[[ SOURCE DATA open ]]

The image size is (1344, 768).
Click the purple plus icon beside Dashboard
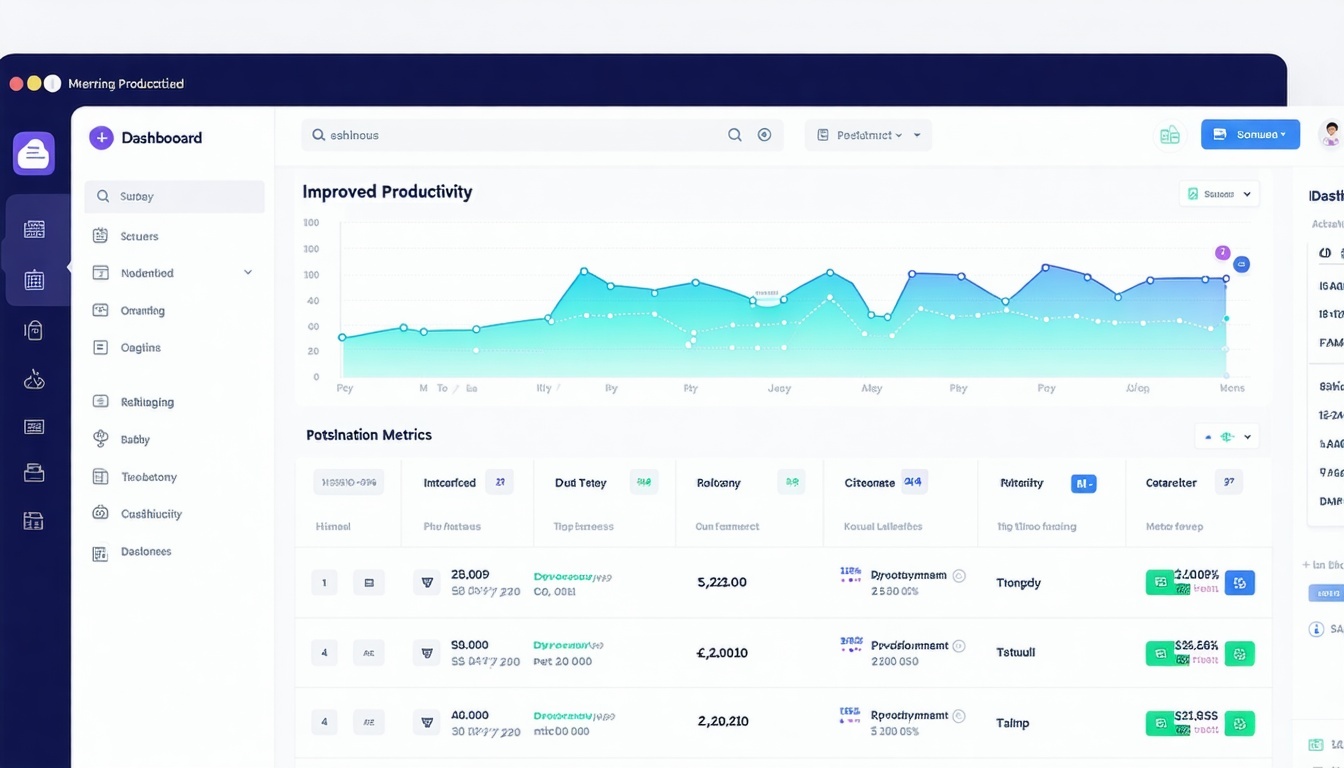(101, 137)
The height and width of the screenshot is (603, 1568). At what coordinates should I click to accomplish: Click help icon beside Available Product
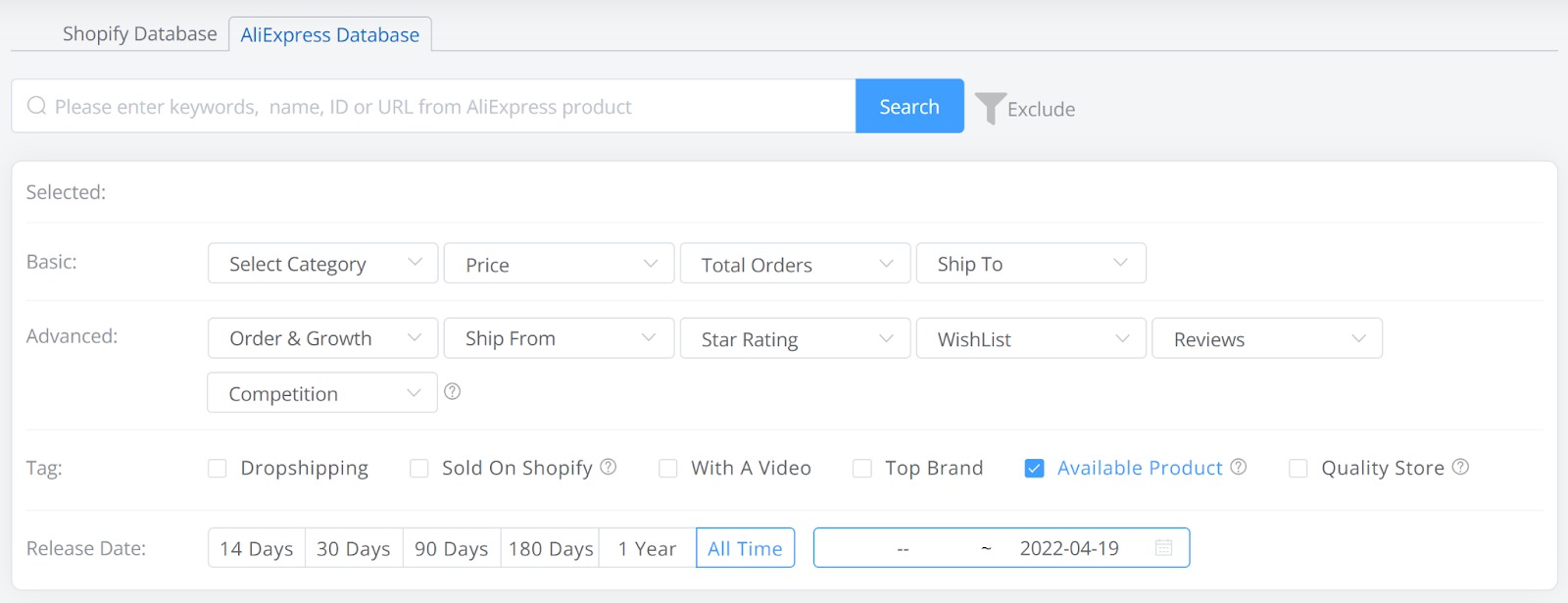point(1239,467)
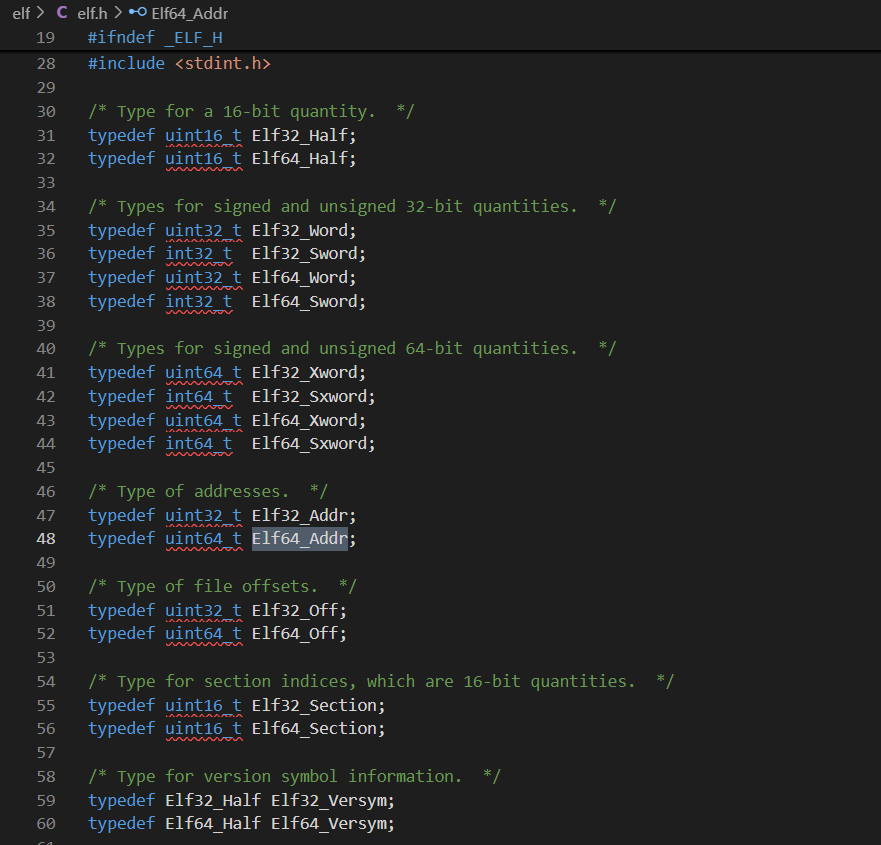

[[ SOURCE DATA closed ]]

WHAT IS NEEDED:
Set down every line of the entries above again, exactly as written, but not the pictures.

REPLY:
The image size is (1344, 768).
Click the purple plus icon beside Dashboard
(101, 137)
The height and width of the screenshot is (603, 1568). At what coordinates should I click to accomplish: Click help icon beside Available Product
point(1239,467)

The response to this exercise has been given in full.